EnBW-Team zum letzten Spiel des Jahres nach Bamberg

Nach einer kurzen Weihnachtspause geht es in der Beko Basketball Bundesliga zwischen den Jahren voll zur Sache und so treten die Basketballer der EnBW Ludwigsburg am Freitagabend um 20.00 Uhr zum Auswärtsspiel bei den Brose Baskets aus Bamberg an. Gegen den zuhause noch ungeschlagenen amtierenden Deutschen Meister sind die auf Platz 16 abgerutschten Barockstädter zwar in der krassen Außenseiterrolle, Ludwigsburgs Trainer Steven Key will jedoch nicht als Punktelieferant zu den Franken fahren. „Wir haben sehr gut trainiert und alle Spieler sind fest entschlossen am Freitag das Beste aus sich herauszuholen. Jeder weiß wie stark die Bamberger Mannschaft ist aber wir werden uns sicherlich nicht schon im Voraus mit einer Niederlage zufrieden geben.“
Mit der bitteren Heimpleite gegen Hagen verabschiedeten sich die EnBW-Basketballer am vergangenen Donnerstag in die Weihnachtspause, die von Trainer Steven Key in diesem Jahr allerdings ziemlich kurz gehalten wurde. Stattdessen arbeiteten Bowler & Co. seit dem letzten Spiel intensiv an ihren Schwächen, die gegen Hagen insbesondere in der Verteidigung noch einmal schonungslos offenbart wurden. „Unsere Priorität ist und bleibt weiterhin die Defense, insgesamt haben wir in den letzten Tagen aber sehr gut gearbeitet und es ist deutlich zu spüren, dass die Jungs wieder mit einer anderen Energie und Intensität zur Sache gehen. Jeder Einzelne ist gewillt sich zu verbessern, damit fängt es an“, zeigte sich Key zufrieden mit der vergangenen Trainingswoche, die am Freitag nun vom Spiel gegen den Deutschen Meister aus Bamberg abgeschlossen wird.
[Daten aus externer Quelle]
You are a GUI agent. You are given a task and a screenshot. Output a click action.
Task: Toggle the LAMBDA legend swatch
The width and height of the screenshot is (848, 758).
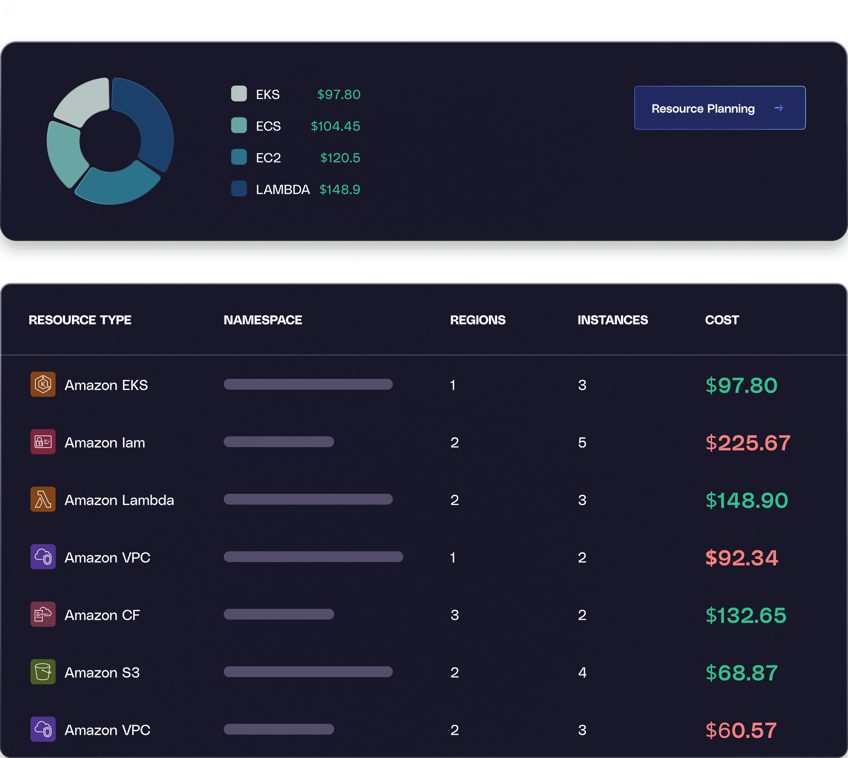click(x=239, y=189)
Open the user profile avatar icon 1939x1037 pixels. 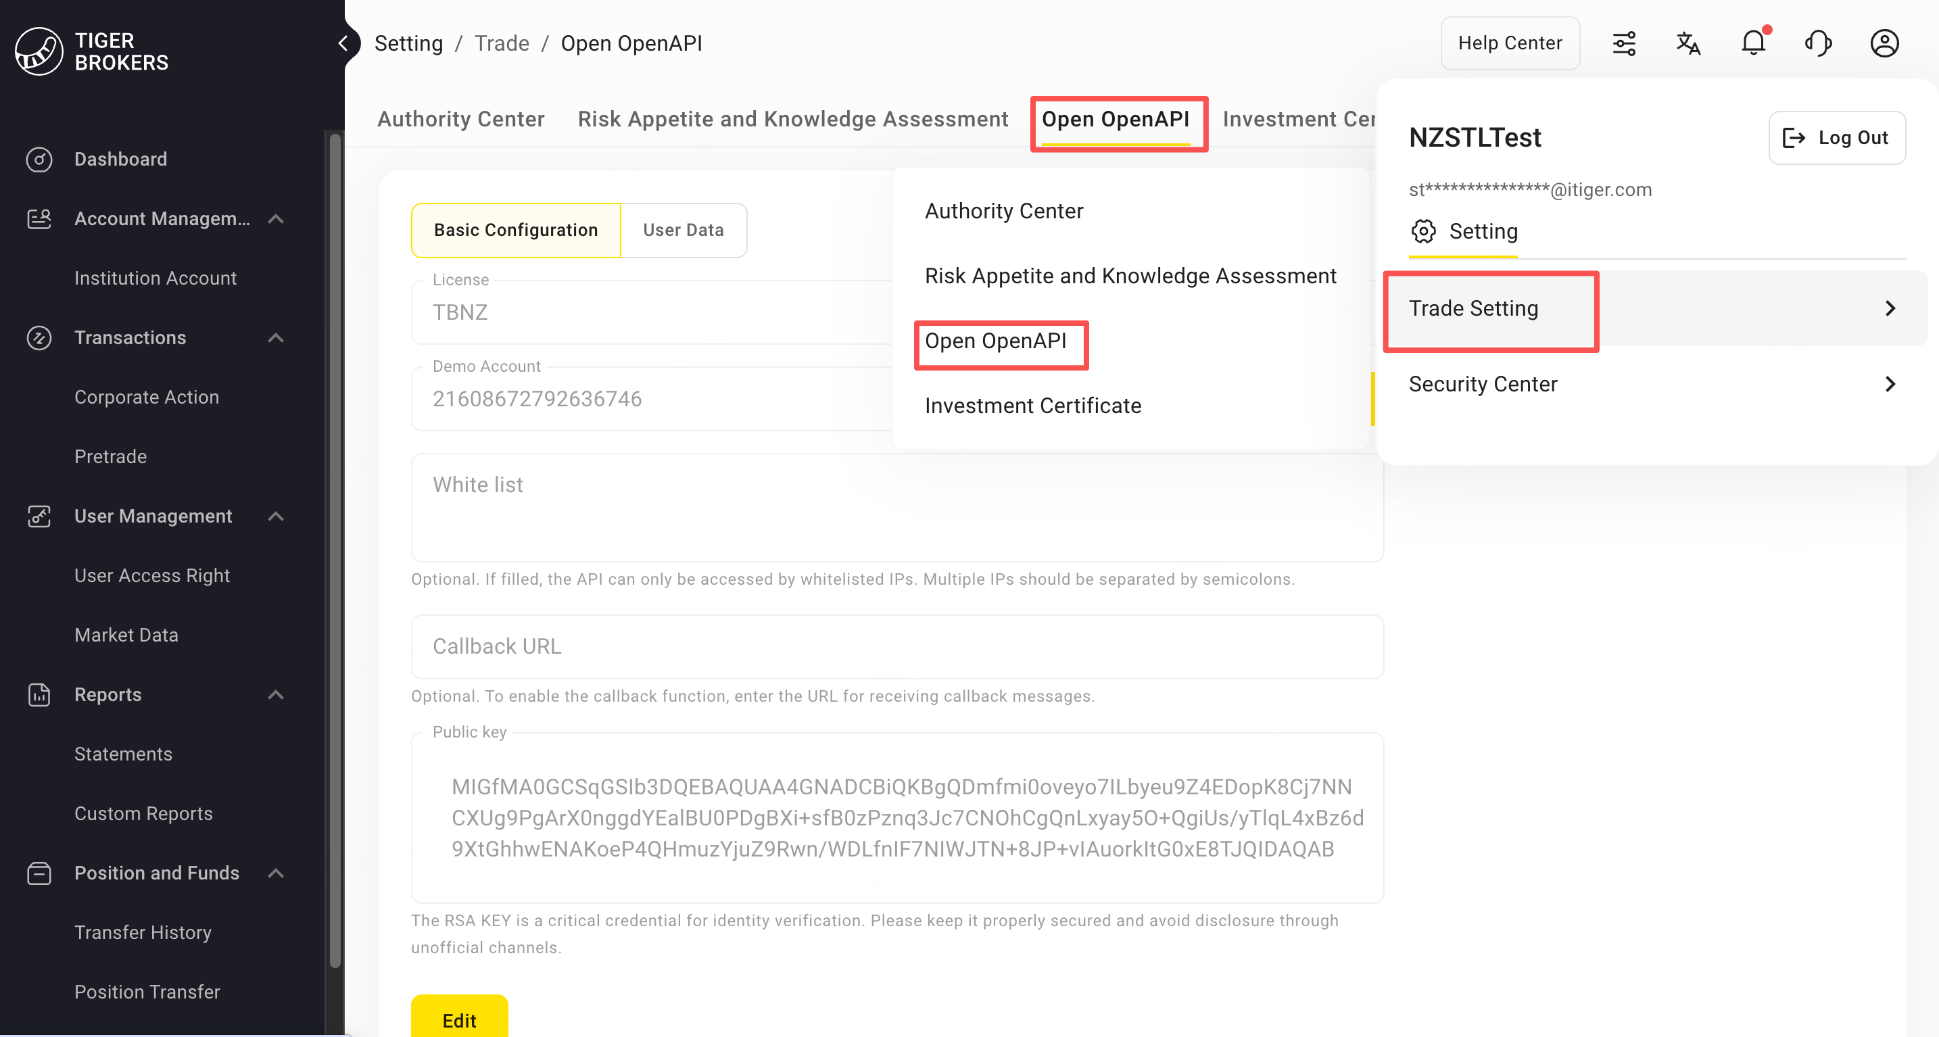point(1884,43)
Die Brose Baskets eroberten jüngst mit einem knappen 75:70 Sieg nach Verlängerung gegen Trier die Tabellenführung in der Beko BBL und sind auch in dieser Saison wieder das Maß aller Dinge in Deutschlands höchster Spielklasse. Mit PJ Tucker (11,7), Brian Roberts (11,4), Casey Jacobsen (11,2), Marcus Slaughter (11,0), Julius Jenkins (10,6) und Anton Gavel (10,2) punkten gleich sechs Spieler zweistellig, während auch Tibor Pleiß (8,0) und Predrag Suput (6,9) in dieser Saison bereits schon als Topscorer für die Franken in Erscheinung getreten sind. Komplettiert wird der Bamberger Kader, der in Sachen Qualität und Tiefe in Deutschland vergeblich seines Gleichen sucht, von Philipp Neumann (3,9) und Karsten Tadda (3,7). „Bamberg ist eine großartige Mannschaft, keine Frage. Sie haben in den letzten zwei Jahren vier Titel gewonnen und eigentlich erwartet jeder, dass sie sich in dieser Saison Nummer fünf und sechs sichern. Jetzt da sie nicht mehr in der Euroleague dabei sind, können sie ich zudem voll auf die Bundesliga konzentrieren“, so Keys Einschätzung vom nächsten Gegner.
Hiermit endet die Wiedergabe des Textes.